EXTRACTED TEXT:

________________________

By way of background, the University Modernisation Fund (UMF) is a HEFCE initiative that aims to help universities and colleges in the UK deliver better efficiency and value for money through the development of shared services. Managed by the JISC, the programme has two core elements:

  • investment of up to £10 million in cloud computing, shared IT infrastructure, support to deliver virtual servers, storage and data management applications;
  • investment of up to £2.5 million to establish cloud computing and shared services in central administration functions to support learning, teaching, and research.

As part of our involvement in this activity, Eduserv is building a generalised virtualisation and cloud platform to serve up compute and storage resources as IaaS.  Both compute and storage resources will be offered at different tiers to enable delivery of a wide range of applications. At this stage, we expect the platform to offer the following services (though exact details are still under discussion with both JANET and the JISC):

  • VMware-based virtual machines;
  • physical blade servers;
  • block-level SAN disk storage;
  • file/object-level archive disk storage.

________________________

DATA SHOWN:
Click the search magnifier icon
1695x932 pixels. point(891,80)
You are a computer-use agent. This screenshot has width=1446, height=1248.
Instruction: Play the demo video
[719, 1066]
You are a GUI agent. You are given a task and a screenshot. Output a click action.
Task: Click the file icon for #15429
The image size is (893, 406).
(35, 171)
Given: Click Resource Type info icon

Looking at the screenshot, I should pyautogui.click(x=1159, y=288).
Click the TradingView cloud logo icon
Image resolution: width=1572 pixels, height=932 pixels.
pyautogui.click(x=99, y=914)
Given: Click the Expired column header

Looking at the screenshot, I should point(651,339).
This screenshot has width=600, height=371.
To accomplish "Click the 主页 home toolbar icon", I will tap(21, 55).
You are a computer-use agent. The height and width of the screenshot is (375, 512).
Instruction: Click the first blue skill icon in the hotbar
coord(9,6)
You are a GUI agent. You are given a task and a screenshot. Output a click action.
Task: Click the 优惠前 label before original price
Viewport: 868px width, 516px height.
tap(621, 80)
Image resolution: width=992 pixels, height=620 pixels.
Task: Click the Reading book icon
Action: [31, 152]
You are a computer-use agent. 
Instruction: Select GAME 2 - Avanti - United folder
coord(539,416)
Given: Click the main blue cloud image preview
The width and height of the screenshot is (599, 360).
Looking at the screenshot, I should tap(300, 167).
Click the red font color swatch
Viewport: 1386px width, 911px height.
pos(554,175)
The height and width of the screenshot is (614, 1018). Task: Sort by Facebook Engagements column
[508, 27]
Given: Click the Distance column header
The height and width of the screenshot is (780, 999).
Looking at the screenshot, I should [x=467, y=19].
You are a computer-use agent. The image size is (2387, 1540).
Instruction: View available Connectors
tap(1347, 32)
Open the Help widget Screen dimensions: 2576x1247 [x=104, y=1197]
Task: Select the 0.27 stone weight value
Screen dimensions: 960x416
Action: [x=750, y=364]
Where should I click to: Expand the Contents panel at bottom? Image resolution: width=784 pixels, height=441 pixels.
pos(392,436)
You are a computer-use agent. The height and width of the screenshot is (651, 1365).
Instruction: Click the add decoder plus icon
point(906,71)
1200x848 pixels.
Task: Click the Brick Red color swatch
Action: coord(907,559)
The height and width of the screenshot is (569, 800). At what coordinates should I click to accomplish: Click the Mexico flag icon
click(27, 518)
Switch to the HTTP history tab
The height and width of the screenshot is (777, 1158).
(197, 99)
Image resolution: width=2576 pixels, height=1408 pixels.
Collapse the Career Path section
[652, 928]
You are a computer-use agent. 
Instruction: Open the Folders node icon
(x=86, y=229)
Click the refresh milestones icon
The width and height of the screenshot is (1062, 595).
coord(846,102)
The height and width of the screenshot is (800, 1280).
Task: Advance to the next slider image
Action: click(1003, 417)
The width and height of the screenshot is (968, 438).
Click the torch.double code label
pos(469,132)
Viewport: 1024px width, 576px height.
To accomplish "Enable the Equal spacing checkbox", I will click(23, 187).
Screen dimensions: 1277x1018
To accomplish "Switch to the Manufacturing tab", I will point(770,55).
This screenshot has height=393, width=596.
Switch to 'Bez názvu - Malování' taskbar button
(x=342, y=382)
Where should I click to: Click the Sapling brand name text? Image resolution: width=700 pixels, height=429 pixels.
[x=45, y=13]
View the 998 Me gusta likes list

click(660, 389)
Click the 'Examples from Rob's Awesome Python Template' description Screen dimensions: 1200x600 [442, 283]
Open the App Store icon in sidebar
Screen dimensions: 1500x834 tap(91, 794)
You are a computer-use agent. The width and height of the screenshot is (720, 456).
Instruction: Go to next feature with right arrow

________________________

TASK INSTRUCTIONS:
a. According to the University Modernisation Fund text, which organization manages the programme?
b. Reproduce the University Modernisation Fund text from "As part of our" up to and including "archive disk storage.", renaming "platform" to "system" throughout.

RESULTS FOR EACH TASK:
a. The JISC manages the programme.

b.
As part of our involvement in this activity, Eduserv is building a generalised virtualisation and cloud system to serve up compute and storage resources as IaaS.  Both compute and storage resources will be offered at different tiers to enable delivery of a wide range of applications. At this stage, we expect the system to offer the following services (though exact details are still under discussion with both JANET and the JISC):

  • VMware-based virtual machines;
  • physical blade servers;
  • block-level SAN disk storage;
  • file/object-level archive disk storage.